In some experiments, primary myoblasts infected with either control or dominant-negative NFAT5 retroviral vectors were analyzed. Some wells received 5 μg/ml Cyr61 (Abnova) immediately before the start of time-lapse photography. Migration analyses were performed as described above for three independent experiments.
Image preparation and statistical analyses
Images were obtained using a Zeiss Axioplan microscope with a 0.3 NA 10× Zeiss Plan-Neofluar objective unless otherwise stated. Images were captured using Scion Image (version 1.63) and globally processed for brightness and contrast using Adobe Photoshop (version 7.0).

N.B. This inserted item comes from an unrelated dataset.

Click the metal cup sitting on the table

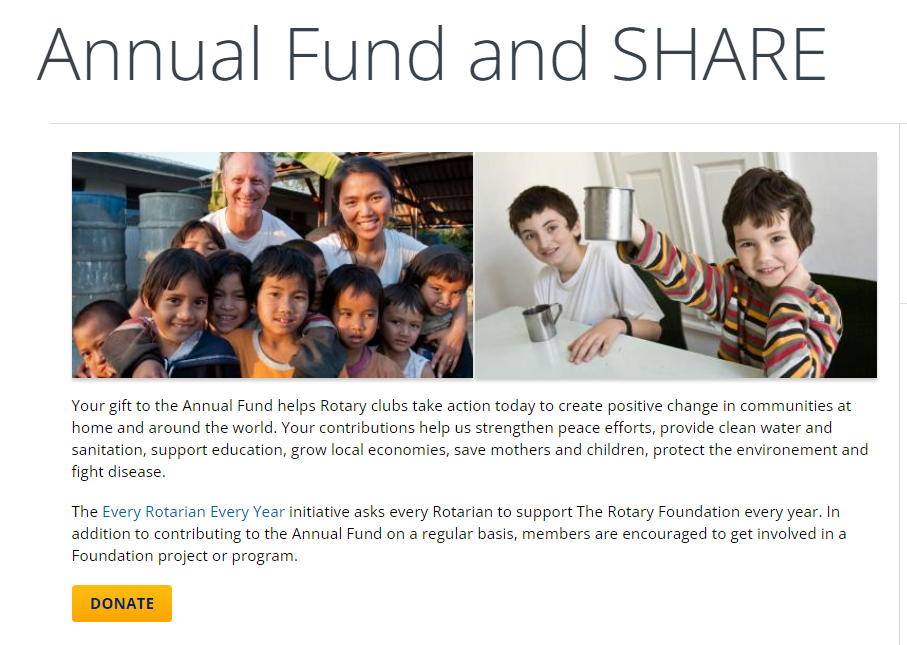(x=541, y=322)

To determine statistical significance, the mean data obtained from two groups were analyzed using unpaired Student's t-tests. Data from multiple groups with a single independent variable were analyzed by one-way ANOVA with Neuman-Keuls post test comparisons using GraphPad Prism version 4.0a (GraphPad Software). Data from multiple groups with two independent variables were analyzed by two-way ANOVA with Neuman-Keuls post-test comparisons using SigmaStat Software version 2.03 (SPSS Science Inc.). For all tests, the significance of the difference between means was accepted at the 0.05 level.
We thankfully acknowledge Seung Kyoon Woo for providing NFAT5 antisera, T. J. Murphy for advice on cloning and Russ Price and Edward Morgan for helpful discussions. We would also like to thank Brenda Bondesen, Kim Kafadar and Jonathon Wetherington for assistance with muscle precursor cell isolation, flow cytometry and in vivo electroporation, respectively. This work was supported by National Institute of Health Grants AR-47314 and AR-48884 to G.K.P.